Analysis of ATP Binding to FtsHi1. (A) Schematic representation of domain structure of Arabidopsis FtsHi1 and the GST-fusion proteins used for the analysis of ATP binding. The corresponding fusion genes were cloned into a pCold-GST vector. GST, glutathione S-transferase (from Schistosoma japonicum); TMD, transmembrane domain. FtsHi1C_L and FtsHi1C_S are long and short form of the C-terminal domain of FtsHi1. (B) GST, GST-FtsHiC_L, and GST-FtsHiC_S were expressed in E. coli cells at 15°C. Cells were suspended in 50 mM Tris-HCl, pH 7.5, and 150 mM NaCl and disrupted by freeze-thaw cycles with bath sonication and separated into soluble (S) and insoluble pellet (P) fractions. Equivalent amounts of each fraction and total cell extracts (T) were analyzed by SDS-PAGE followed by Coomassie blue staining. (C) Purified GST and GST-FtsHi1C proteins were analyzed by as in (B) with BSA for comparison. (D) TNP-ATP binding assay of the purified GST-FtsHiC_S (left panel) and the GST (right panel). Fluorescence emission spectra (excitation 410 nm) of TNP-ATP bound to the purified proteins (1 µM). Reference spectra obtained with the corresponding concentration of TNP-ATP without any addition of protein and those with 1 µM proteins but no added TNP-ATP were subtracted as background. (E) Displacement of bound TNP-ATP from GST-FtsHi1C_S with ATP. GST-FtsHi1C_S (0.45 µM) was preincubated with TNP-ATP (5 µM) in a cuvette to form TNP-ATP:GST-FtsHi1C_S complex (closed circles).

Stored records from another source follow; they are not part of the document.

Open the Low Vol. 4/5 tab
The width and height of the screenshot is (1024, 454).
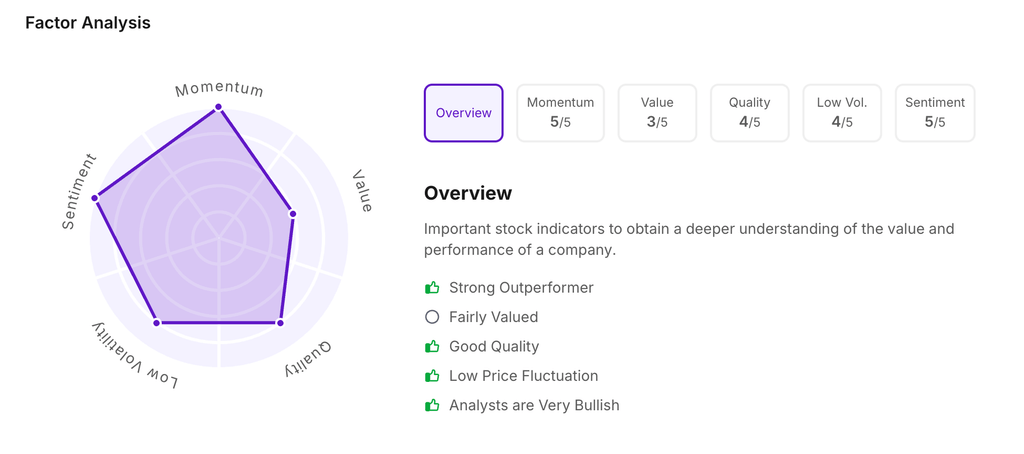coord(842,113)
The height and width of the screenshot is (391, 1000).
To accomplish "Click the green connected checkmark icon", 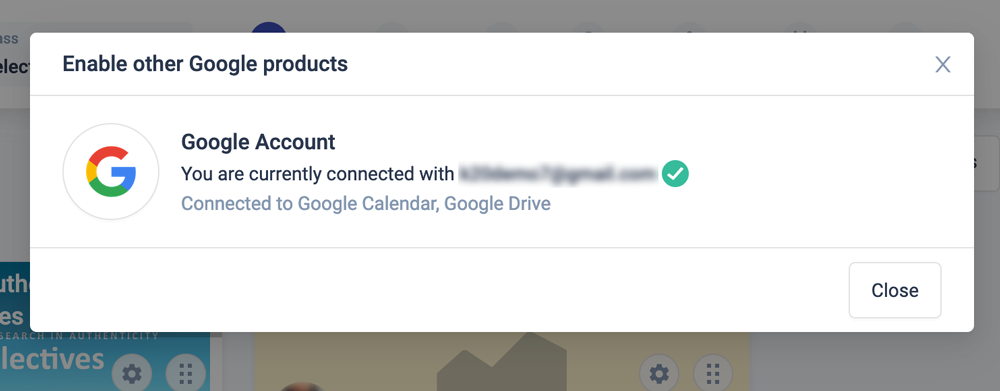I will coord(675,173).
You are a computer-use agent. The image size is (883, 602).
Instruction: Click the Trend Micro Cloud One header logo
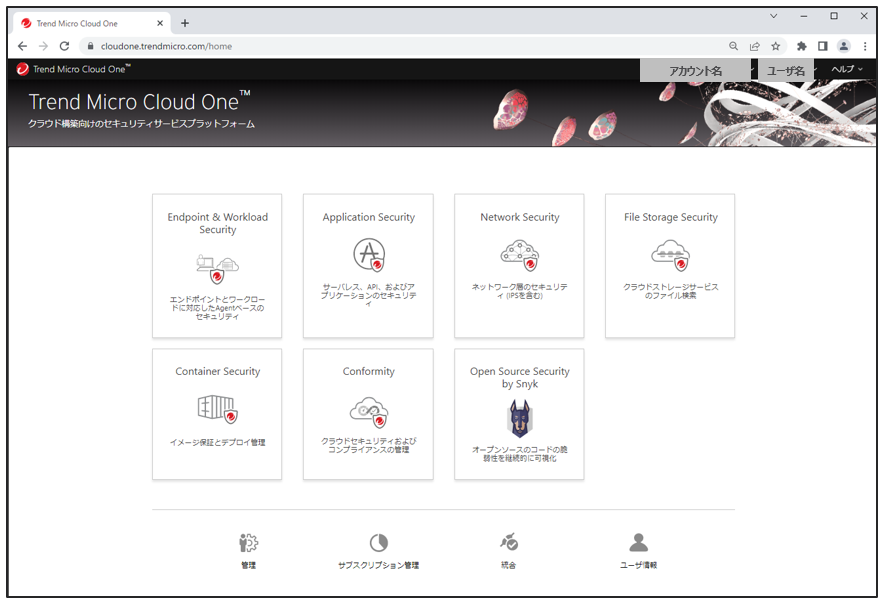[x=73, y=69]
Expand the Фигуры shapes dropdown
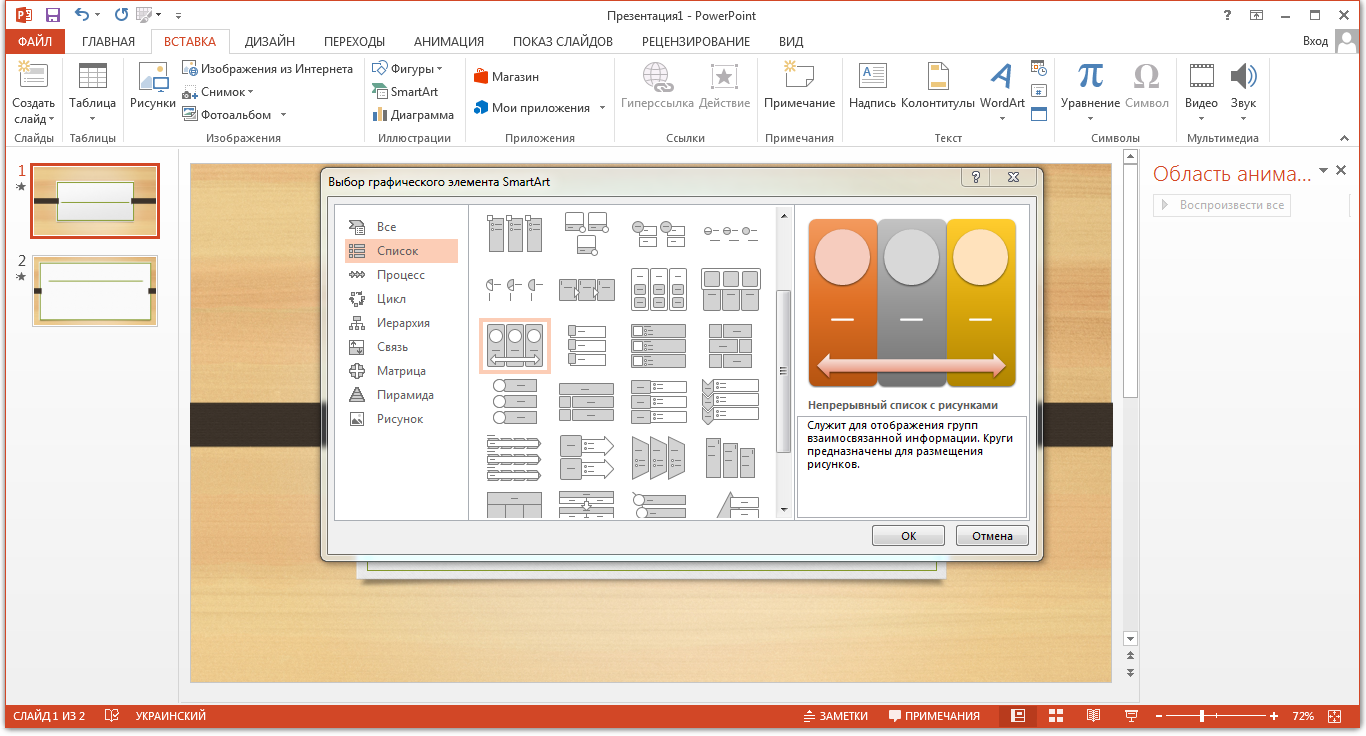 click(x=440, y=69)
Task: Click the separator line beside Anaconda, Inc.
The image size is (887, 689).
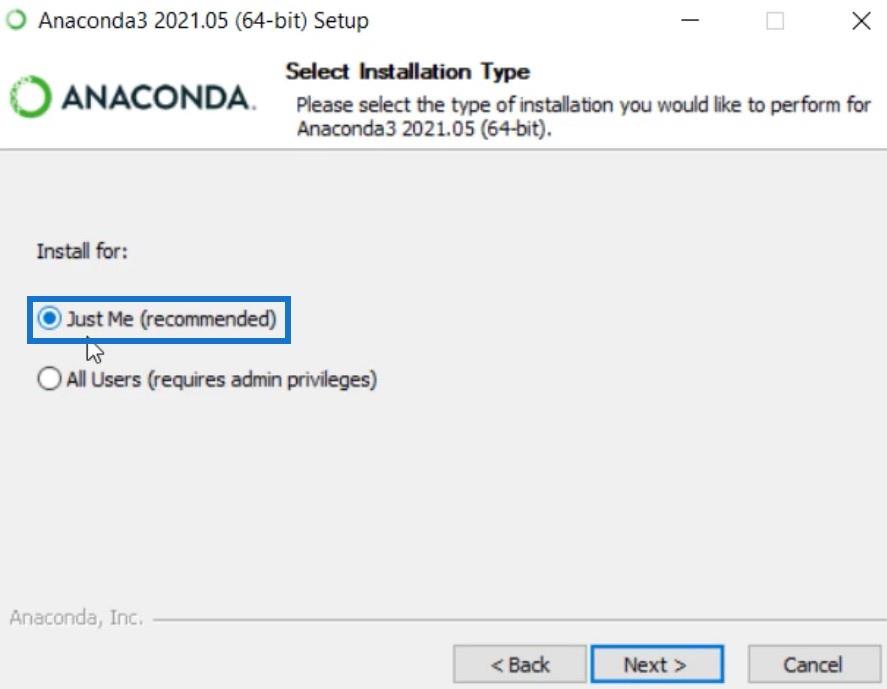Action: click(x=519, y=620)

Subsequently, indicated concentration of ATP was added into a cuvette and, after 1 min, fluorescence emission spectra were recorded (triangles, open circles). (F) Determination of TNP-ATP:GST-FtsHi1C_S dissociation constant. Fluorescence intensities of bound TNP-ATP to GST-FtsHi1C_S (1 µM) (closed circles) and to GST (1 µM) (closed squares) as a function of TNP-ATP concentration were measured at 540 nm as in (D) (n = 3). Data are shown as an average of three independent measurements ± sd.

Figure 10.

Inhibition of Chloroplast Translation by Spectinomycin Causes Deficiency in Chloroplast-Encoded Tic214(Ycf1) and Ycf2 Accumulation and Abolishes Growth of Arabidopsis Seedlings. (A) Homozygous knockout mutants for FtsHi3 (ftsHi3-KO) or Tic20-IV (tic20-iv), a minor isoform of Tic20, were grown on MS media for 35 d with (middle) or without (top) 50 µg/mL spectinomycin together with corresponding wild types (Parker et al., 2016). No further growth on spectinomycin-containing media from 35 d after sowing onward (90 d, at the bottom). (B) and (C) Proteins extracted from the 35-d-old seedlings of wild-type and ftshi3-KO mutant were analyzed by Coomassie Brilliant Blue (CBB) staining (B) and immunoblotting (C). Five micrograms of total proteins of the wild-type seedlings grown in the absence of spectinomycin and 20 µg of total proteins of the wild-type or the ftshi3-KO seedlings grown in the presence of spectinomycin were loaded. Remarkably high expression of Tic20-IV was observed in the seedlings grown in the presence of spectinomycin.